[Stored data entries]

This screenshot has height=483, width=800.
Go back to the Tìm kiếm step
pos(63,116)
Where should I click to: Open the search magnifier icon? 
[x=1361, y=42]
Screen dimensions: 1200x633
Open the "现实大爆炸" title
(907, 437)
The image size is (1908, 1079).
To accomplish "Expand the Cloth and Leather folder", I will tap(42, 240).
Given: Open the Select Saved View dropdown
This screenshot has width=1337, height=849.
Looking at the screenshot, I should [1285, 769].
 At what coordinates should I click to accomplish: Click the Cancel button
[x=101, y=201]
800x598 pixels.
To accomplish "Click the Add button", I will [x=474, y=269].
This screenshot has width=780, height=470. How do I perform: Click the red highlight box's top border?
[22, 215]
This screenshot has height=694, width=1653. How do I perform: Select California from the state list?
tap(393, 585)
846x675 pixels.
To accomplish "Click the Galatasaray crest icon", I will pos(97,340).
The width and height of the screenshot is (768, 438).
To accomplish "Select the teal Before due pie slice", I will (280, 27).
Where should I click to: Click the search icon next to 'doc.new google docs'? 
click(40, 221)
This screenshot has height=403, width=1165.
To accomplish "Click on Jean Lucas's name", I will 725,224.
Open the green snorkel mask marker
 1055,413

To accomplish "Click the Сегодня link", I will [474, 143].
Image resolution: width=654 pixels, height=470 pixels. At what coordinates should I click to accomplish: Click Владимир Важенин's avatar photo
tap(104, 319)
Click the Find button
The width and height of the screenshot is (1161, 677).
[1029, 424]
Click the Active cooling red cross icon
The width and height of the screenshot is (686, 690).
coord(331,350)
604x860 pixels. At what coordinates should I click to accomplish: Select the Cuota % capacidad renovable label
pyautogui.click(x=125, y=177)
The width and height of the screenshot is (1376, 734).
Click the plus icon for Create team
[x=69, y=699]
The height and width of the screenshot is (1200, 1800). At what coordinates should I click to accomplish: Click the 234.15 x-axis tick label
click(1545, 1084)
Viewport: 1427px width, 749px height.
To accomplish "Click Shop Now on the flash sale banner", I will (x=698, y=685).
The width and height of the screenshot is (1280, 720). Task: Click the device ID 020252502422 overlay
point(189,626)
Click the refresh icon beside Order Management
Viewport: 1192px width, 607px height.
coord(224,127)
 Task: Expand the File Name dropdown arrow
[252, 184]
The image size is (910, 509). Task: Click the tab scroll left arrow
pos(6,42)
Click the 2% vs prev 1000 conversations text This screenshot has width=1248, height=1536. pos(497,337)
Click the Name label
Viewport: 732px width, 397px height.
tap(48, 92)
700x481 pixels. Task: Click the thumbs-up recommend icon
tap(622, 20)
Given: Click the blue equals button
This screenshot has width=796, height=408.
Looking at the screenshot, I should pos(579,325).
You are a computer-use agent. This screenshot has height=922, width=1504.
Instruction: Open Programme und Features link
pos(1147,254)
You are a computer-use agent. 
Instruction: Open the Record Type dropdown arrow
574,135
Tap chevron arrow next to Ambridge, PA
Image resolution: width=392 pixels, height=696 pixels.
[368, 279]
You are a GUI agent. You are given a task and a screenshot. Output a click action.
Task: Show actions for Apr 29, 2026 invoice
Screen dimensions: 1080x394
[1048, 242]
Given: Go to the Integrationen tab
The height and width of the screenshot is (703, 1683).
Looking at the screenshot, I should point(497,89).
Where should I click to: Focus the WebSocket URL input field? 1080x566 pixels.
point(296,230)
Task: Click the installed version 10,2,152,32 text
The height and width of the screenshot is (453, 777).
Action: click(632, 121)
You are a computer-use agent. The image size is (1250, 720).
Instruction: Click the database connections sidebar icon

Task brief: Your task is to transcribe all of the entries word for word.

The completed task:
This screenshot has height=483, width=800.
Go back to the Tìm kiếm step
pos(63,116)
Where should I click to: Open the search magnifier icon? 
[x=1361, y=42]
Screen dimensions: 1200x633
Open the "现实大爆炸" title
(907, 437)
The image size is (1908, 1079).
To accomplish "Expand the Cloth and Leather folder", I will tap(42, 240).
Given: Open the Select Saved View dropdown
This screenshot has width=1337, height=849.
Looking at the screenshot, I should [1285, 769].
 At what coordinates should I click to accomplish: Click the Cancel button
[x=101, y=201]
800x598 pixels.
To accomplish "Click the Add button", I will [x=474, y=269].
This screenshot has width=780, height=470. How do I perform: Click the red highlight box's top border?
[22, 215]
This screenshot has height=694, width=1653. How do I perform: Select California from the state list?
tap(393, 585)
846x675 pixels.
To accomplish "Click the Galatasaray crest icon", I will pos(97,340).
The width and height of the screenshot is (768, 438).
To accomplish "Select the teal Before due pie slice", I will (280, 27).
Where should I click to: Click the search icon next to 'doc.new google docs'? 
click(40, 221)
This screenshot has height=403, width=1165.
To accomplish "Click on Jean Lucas's name", I will 725,224.
Open the green snorkel mask marker
 1055,413

To accomplish "Click the Сегодня link", I will [474, 143].
Image resolution: width=654 pixels, height=470 pixels. At what coordinates should I click to accomplish: Click Владимир Важенин's avatar photo
tap(104, 319)
Click the Find button
The width and height of the screenshot is (1161, 677).
[1029, 424]
Click the Active cooling red cross icon
The width and height of the screenshot is (686, 690).
coord(331,350)
604x860 pixels. At what coordinates should I click to accomplish: Select the Cuota % capacidad renovable label
pyautogui.click(x=125, y=177)
The width and height of the screenshot is (1376, 734).
Click the plus icon for Create team
[x=69, y=699]
The height and width of the screenshot is (1200, 1800). At what coordinates should I click to accomplish: Click the 234.15 x-axis tick label
click(1545, 1084)
Viewport: 1427px width, 749px height.
To accomplish "Click Shop Now on the flash sale banner", I will (x=698, y=685).
The width and height of the screenshot is (1280, 720). Task: Click the device ID 020252502422 overlay
point(189,626)
Click the refresh icon beside Order Management
Viewport: 1192px width, 607px height.
coord(224,127)
 Task: Expand the File Name dropdown arrow
[252, 184]
The image size is (910, 509). Task: Click the tab scroll left arrow
pos(6,42)
Click the 2% vs prev 1000 conversations text This screenshot has width=1248, height=1536. pos(497,337)
Click the Name label
Viewport: 732px width, 397px height.
tap(48, 92)
700x481 pixels. Task: Click the thumbs-up recommend icon
tap(622, 20)
Given: Click the blue equals button
This screenshot has width=796, height=408.
Looking at the screenshot, I should pos(579,325).
You are a computer-use agent. This screenshot has height=922, width=1504.
Instruction: Open Programme und Features link
pos(1147,254)
You are a computer-use agent. 
Instruction: Open the Record Type dropdown arrow
574,135
Tap chevron arrow next to Ambridge, PA
Image resolution: width=392 pixels, height=696 pixels.
[368, 279]
You are a GUI agent. You are given a task and a screenshot. Output a click action.
Task: Show actions for Apr 29, 2026 invoice
Screen dimensions: 1080x394
[1048, 242]
Given: Go to the Integrationen tab
The height and width of the screenshot is (703, 1683).
Looking at the screenshot, I should point(497,89).
Where should I click to: Focus the WebSocket URL input field? 1080x566 pixels.
point(296,230)
Task: Click the installed version 10,2,152,32 text
The height and width of the screenshot is (453, 777).
Action: click(632, 121)
You are a computer-use agent. The image size is (1250, 720).
Instruction: Click the database connections sidebar icon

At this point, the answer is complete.